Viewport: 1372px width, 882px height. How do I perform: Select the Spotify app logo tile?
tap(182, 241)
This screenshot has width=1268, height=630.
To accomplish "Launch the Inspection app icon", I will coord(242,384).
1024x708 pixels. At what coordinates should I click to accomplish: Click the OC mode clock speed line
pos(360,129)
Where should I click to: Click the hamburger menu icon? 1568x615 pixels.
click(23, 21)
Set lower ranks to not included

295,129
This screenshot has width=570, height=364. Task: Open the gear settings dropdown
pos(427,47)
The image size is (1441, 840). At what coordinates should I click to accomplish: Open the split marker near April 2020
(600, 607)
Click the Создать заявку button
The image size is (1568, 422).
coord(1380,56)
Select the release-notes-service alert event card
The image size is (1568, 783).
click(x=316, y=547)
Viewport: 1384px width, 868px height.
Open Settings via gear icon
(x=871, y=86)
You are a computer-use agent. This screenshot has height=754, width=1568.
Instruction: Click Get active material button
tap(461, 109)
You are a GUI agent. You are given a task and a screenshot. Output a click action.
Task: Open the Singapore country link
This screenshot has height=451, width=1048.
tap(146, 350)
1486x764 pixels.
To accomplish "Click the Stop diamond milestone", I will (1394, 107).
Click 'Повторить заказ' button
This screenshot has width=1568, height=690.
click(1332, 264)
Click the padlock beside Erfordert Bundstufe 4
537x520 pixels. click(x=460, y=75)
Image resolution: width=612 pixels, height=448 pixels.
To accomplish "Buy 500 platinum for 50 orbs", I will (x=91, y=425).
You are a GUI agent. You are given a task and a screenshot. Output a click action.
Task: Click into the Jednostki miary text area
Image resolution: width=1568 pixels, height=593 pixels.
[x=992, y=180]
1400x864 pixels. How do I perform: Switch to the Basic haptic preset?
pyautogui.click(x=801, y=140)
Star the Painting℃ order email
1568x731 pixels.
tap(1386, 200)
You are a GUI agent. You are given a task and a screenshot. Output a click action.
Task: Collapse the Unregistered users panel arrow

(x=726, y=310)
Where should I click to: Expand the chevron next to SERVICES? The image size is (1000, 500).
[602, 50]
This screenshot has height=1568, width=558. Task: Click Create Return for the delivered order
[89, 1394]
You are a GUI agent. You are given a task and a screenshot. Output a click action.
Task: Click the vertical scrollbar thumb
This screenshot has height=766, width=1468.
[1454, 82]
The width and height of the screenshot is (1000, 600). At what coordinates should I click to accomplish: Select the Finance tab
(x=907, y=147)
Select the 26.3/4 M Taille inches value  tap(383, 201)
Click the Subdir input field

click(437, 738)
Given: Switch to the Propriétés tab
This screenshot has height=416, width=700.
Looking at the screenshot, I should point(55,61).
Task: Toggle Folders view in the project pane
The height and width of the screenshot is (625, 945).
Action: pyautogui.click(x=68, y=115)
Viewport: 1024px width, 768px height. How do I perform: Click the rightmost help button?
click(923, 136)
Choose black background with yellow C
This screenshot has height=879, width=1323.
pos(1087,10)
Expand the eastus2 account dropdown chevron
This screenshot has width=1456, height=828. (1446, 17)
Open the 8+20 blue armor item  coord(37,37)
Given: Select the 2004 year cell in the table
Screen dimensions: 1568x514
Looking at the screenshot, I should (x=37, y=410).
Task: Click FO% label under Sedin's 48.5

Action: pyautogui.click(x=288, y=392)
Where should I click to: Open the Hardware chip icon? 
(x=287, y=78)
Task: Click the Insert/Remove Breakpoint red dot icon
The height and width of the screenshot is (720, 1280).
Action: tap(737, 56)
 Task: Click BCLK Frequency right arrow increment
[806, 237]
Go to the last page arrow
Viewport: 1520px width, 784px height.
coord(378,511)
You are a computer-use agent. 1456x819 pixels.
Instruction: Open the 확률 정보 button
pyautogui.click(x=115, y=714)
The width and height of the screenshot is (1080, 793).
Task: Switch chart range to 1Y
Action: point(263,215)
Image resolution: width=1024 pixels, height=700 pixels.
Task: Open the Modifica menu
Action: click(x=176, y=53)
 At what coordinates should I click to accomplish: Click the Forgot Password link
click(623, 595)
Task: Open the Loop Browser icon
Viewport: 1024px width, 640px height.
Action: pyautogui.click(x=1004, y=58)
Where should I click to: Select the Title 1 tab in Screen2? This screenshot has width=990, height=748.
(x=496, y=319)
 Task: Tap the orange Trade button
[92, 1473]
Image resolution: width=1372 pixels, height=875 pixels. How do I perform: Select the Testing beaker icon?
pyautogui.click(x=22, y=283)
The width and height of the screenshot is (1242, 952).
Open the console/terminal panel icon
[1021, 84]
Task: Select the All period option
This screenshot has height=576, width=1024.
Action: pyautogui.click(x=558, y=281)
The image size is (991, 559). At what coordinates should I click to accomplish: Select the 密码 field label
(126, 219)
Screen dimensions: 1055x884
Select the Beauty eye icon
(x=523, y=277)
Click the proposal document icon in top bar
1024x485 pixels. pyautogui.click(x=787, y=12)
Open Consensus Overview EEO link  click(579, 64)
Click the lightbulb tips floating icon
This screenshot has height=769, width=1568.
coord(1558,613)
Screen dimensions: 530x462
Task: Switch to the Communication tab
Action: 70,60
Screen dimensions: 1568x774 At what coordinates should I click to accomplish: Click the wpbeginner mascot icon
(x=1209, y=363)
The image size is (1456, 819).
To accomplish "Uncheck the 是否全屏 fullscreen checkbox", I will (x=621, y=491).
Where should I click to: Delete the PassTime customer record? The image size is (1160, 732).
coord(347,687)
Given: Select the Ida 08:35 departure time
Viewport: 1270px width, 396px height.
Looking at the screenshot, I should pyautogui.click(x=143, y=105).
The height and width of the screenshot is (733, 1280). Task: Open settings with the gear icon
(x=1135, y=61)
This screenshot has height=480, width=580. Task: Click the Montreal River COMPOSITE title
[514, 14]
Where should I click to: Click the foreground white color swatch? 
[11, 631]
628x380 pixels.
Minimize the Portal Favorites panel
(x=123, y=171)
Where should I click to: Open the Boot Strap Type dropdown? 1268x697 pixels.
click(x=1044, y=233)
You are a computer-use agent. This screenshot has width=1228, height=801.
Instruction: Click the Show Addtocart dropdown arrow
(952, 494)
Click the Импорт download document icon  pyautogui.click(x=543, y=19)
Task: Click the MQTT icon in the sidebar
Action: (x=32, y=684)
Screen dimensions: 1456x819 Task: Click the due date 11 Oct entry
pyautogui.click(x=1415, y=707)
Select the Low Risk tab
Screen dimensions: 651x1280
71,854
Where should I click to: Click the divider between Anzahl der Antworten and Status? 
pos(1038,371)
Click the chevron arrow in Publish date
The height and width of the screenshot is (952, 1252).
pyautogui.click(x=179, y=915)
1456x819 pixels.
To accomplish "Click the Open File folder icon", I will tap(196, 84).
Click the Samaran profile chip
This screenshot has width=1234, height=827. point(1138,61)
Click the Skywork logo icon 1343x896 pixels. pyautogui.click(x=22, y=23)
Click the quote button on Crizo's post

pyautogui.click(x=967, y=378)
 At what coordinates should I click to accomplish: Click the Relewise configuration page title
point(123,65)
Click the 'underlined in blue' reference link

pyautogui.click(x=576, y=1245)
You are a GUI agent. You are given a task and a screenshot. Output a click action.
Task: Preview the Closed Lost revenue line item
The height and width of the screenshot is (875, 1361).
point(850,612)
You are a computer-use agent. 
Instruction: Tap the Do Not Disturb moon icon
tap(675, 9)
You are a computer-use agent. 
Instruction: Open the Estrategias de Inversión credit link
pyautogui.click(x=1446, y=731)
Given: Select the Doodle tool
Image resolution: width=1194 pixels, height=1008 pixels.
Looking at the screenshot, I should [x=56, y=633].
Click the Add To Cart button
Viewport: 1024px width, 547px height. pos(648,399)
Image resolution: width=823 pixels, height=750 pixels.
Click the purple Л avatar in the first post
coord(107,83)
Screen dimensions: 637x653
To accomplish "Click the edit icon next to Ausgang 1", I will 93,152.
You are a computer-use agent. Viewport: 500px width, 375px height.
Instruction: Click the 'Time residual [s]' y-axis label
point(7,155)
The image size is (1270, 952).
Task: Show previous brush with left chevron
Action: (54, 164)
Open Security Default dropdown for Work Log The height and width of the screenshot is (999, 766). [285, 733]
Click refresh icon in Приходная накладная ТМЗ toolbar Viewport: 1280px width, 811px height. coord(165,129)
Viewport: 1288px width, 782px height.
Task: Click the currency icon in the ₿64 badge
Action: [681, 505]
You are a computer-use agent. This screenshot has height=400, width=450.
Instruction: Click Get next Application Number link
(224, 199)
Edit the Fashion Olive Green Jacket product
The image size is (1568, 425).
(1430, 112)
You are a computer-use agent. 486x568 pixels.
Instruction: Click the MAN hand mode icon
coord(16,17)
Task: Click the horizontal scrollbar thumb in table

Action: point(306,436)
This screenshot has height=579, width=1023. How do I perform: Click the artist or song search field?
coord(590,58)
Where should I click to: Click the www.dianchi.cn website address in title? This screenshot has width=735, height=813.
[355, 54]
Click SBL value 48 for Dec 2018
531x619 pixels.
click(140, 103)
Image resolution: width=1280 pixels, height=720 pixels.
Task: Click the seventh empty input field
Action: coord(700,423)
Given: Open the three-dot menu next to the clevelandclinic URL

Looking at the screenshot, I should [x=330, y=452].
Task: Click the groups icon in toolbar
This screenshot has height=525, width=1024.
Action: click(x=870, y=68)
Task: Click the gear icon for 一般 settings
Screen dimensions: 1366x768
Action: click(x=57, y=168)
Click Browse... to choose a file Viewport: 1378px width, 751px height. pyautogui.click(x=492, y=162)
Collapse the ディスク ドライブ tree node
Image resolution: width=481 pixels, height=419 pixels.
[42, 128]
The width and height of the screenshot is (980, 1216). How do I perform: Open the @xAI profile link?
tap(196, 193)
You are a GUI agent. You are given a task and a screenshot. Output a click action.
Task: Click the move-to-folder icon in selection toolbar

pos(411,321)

■ ■ ■ ■ ■ ■ ■

Please reproduce the data exactly, beginning at its first line and stopping after the line that contains "pos(427,47)".

Viewport: 1372px width, 882px height. How do I perform: Select the Spotify app logo tile?
tap(182, 241)
This screenshot has width=1268, height=630.
To accomplish "Launch the Inspection app icon", I will coord(242,384).
1024x708 pixels. At what coordinates should I click to accomplish: Click the OC mode clock speed line
pos(360,129)
Where should I click to: Click the hamburger menu icon? 1568x615 pixels.
click(23, 21)
Set lower ranks to not included

295,129
This screenshot has width=570, height=364. Task: Open the gear settings dropdown
pos(427,47)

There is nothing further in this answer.